В этом, мне кажется, и проходят все стадии движения тела, т. е. проходит вся его эпоха известного культурного развития, и <оно> возвращается в <исходную> точку, как бы к своему первичному <положению,> «оттуда» к «куда», к самому себе. Образовавшаяся новая точка есть след и результат достигаемого «куда», т. е. самого себя.

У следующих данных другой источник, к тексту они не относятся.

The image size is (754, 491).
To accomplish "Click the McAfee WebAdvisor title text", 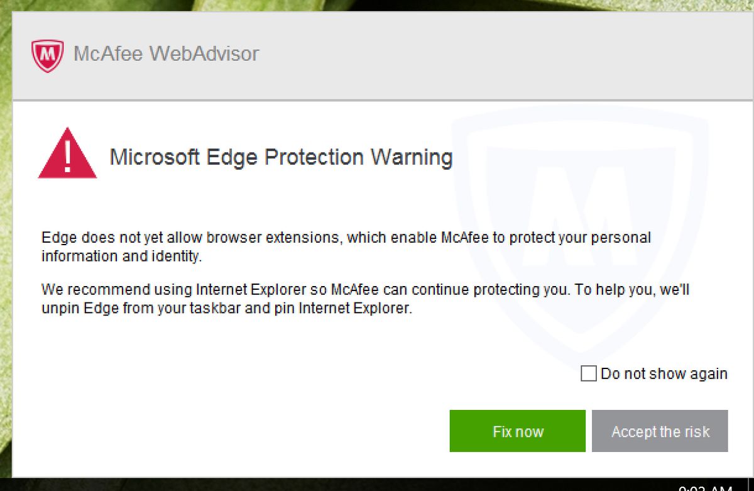I will pos(166,54).
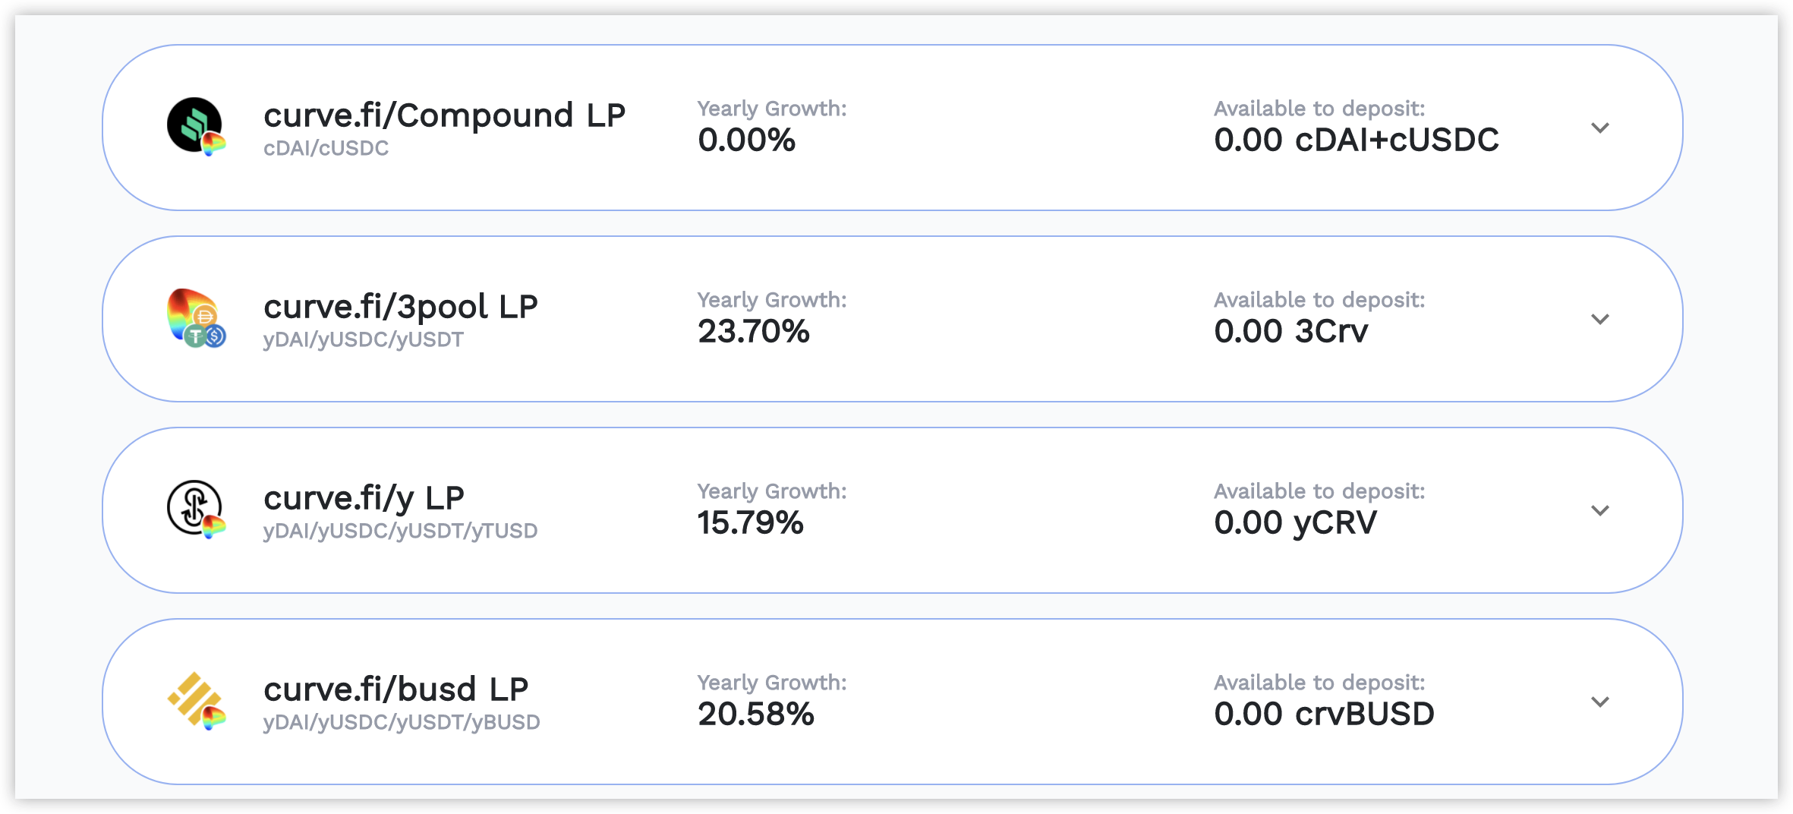The image size is (1793, 814).
Task: Click the yDAI/yUSDC/yUSDT/yTUSD subtitle text
Action: [x=400, y=531]
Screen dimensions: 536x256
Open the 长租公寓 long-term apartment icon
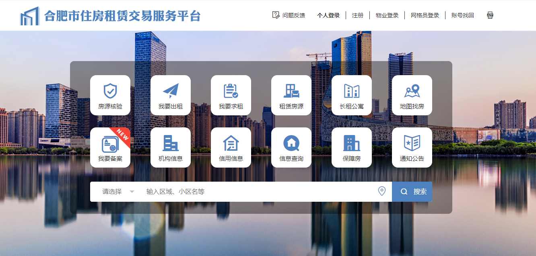pyautogui.click(x=352, y=95)

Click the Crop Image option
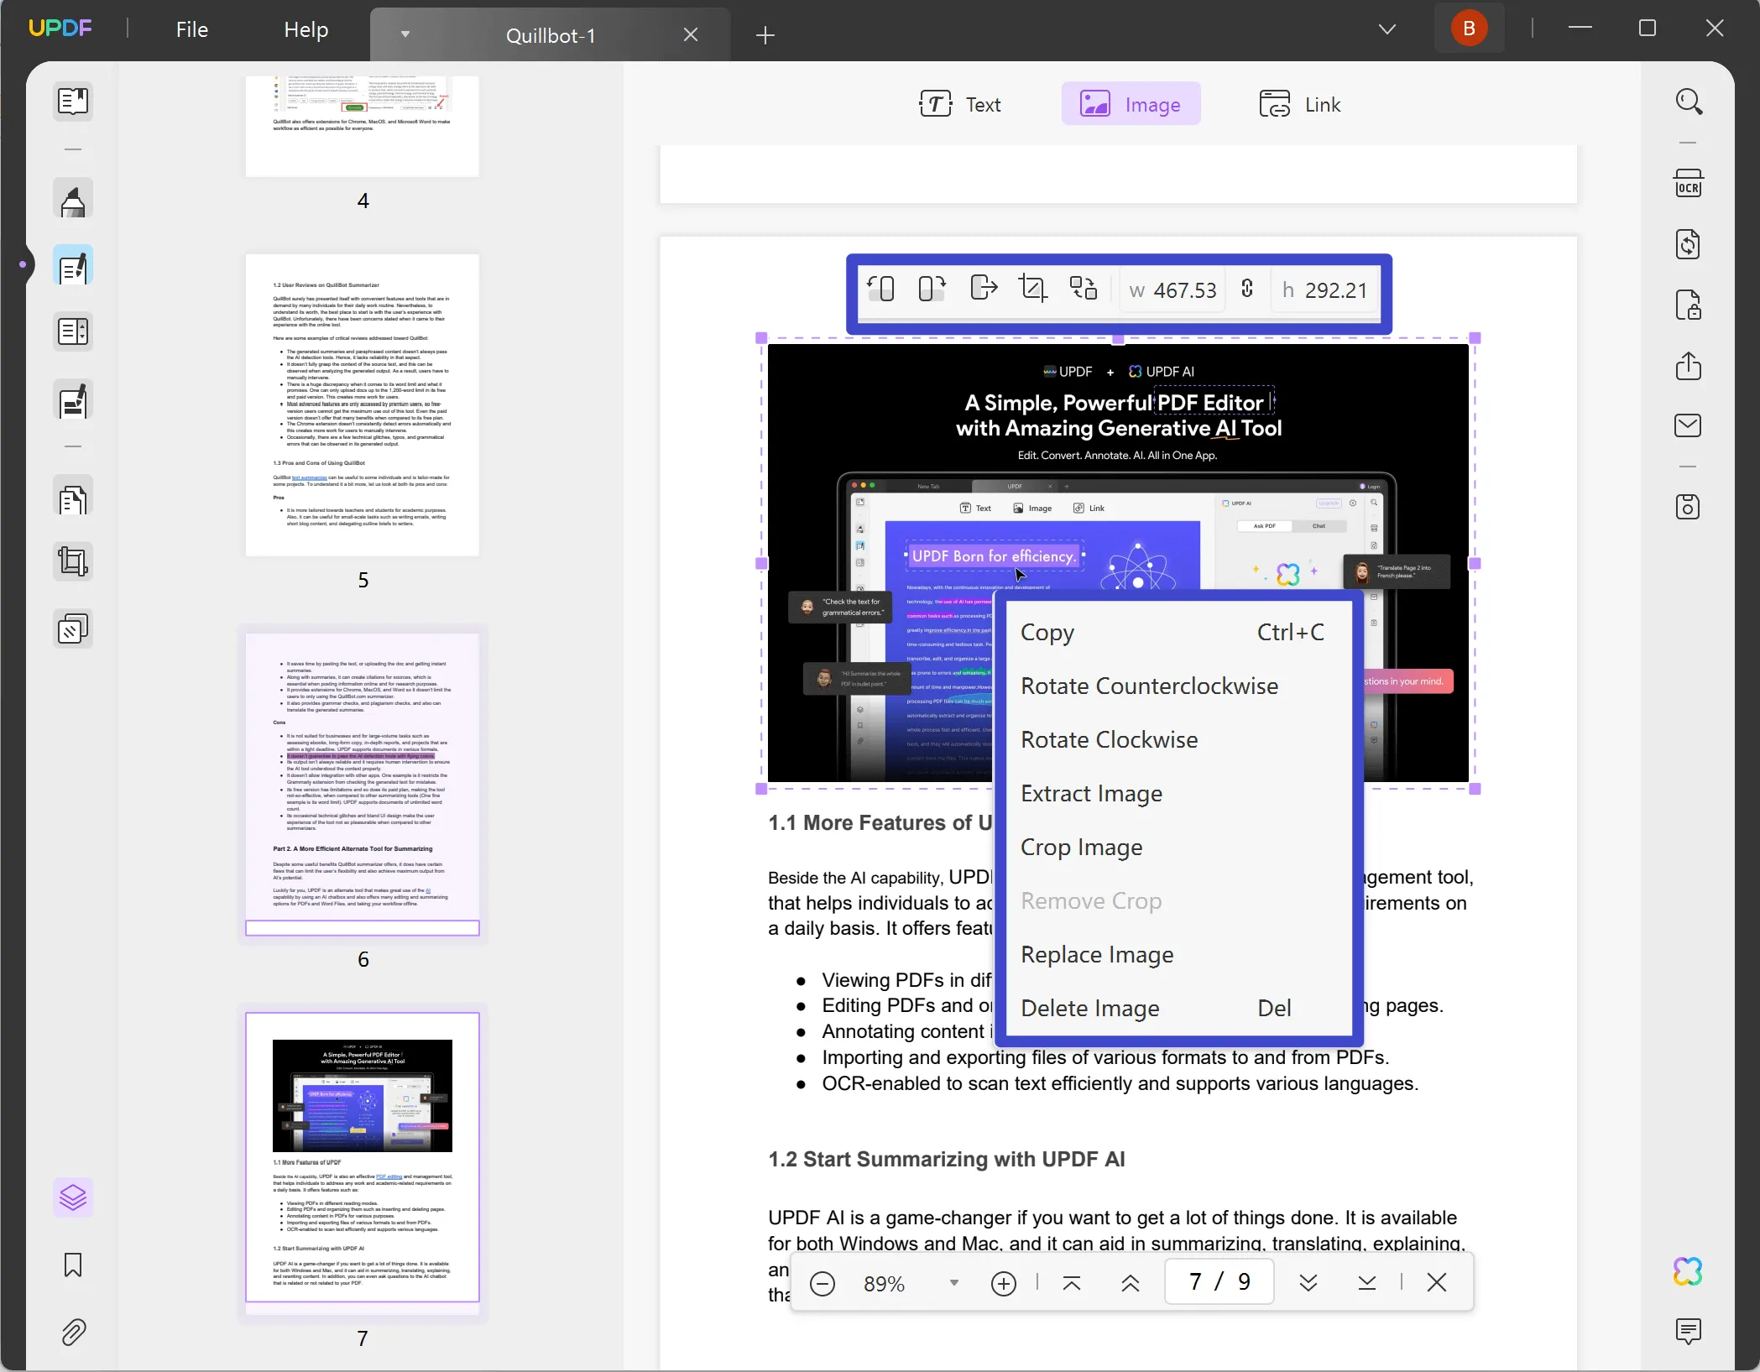point(1081,847)
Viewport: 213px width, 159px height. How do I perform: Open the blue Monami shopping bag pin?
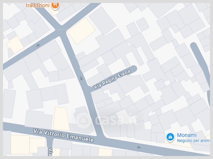(x=170, y=137)
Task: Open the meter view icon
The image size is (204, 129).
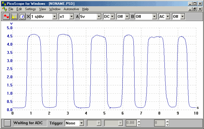Action: coord(22,16)
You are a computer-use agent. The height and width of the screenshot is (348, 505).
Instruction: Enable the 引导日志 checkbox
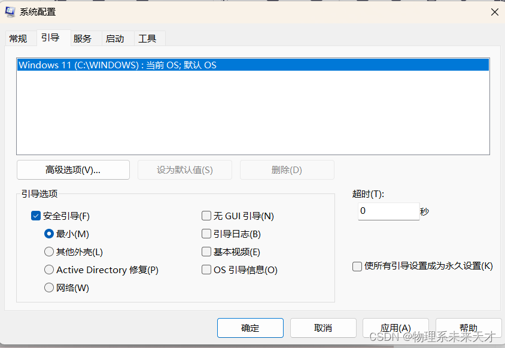click(x=206, y=234)
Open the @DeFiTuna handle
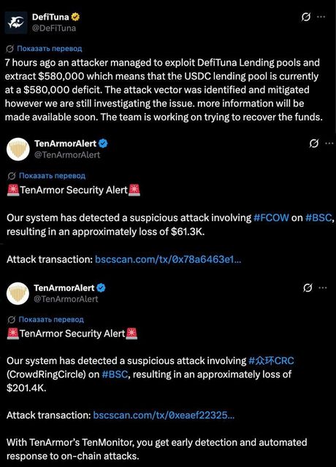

В живописном пути, по определению общества и критики, эту точку всегда принимают за тупик, но ее принимают <за тупик> не только общество и критика, но <и> сами живописцы, сами новаторы, они этого «куда» не осознают,
В таком положении находится живопись на Западе, и там все выдающиеся вожди нового искусства, на знаменах которых было ясно написано «куда», испугались этого «куда», ибо огромное, в разнообразных цветах нагроможденности, богатое «откуда» — казалось им богаче, нежели точка этого нового вида очищенного «откуда», <они> испугались этой точки и обратились обратно туда, откуда пришли, ибо там все богаче, но и там нет выхода, ибо и там в конце придут к точке-себе.
Супрематизм же на эту <точку> смотрел совершенно другими глазами, все видоизменения живописного искусства супрематистов ничуть не тревожили, они видели, что с каждым днем их движения отпадает с их вагона то та, то другая колонка, вылетает то тот, то другой элемент предмета. Это выпадают следы движения точки, это пустотелый след. Они видели, что весь куб, во всех своих эстетических живописных связях и отношениях к жизни, распадается, так как он не что другое, как реальность следов, движение действительности. Им как бы угрожала абсолютная нищета, они рисковали растратить все в пути своего движения и остаться беспредметниками. Но они этого не испугались, т. к. знали, что все эти богатства и ценности, весь этот багаж, взятый нами «оттуда», осыпается вполне естественным путем, ибо это след прошедшего материального ядра материовида. След только доказывал и говорил нам о своей несостоятельности, о своей немощи выдержать на себе ту энергию, ту силу движения, в которой находилась действительность, т. е. точка, уходящая дальше, а все общество и критика своим отношением к новому искусству напоминали тех ученых, которые сердились, что движение точки развернулось в лини<ю>, и плоскость, и, наконец, куб-тело, или напоминал<и> того кучера, который растерялся, когда его повозка превращалась в аэроплан и поднялась в пространство, и он со страхом шлепнулся на землю и убежал в свои конюшни, но там вместо конюшен застал гаражи, заорал он тогда от ужаса и гибели его кучерского искусства, ибо ядро-точка, в виде коляски, перестала быть бытием в его сознании, бытие ушло дальше, а коляска осталась следом того бытия, которое было коляской и стало аэропланом с парой колес впереди.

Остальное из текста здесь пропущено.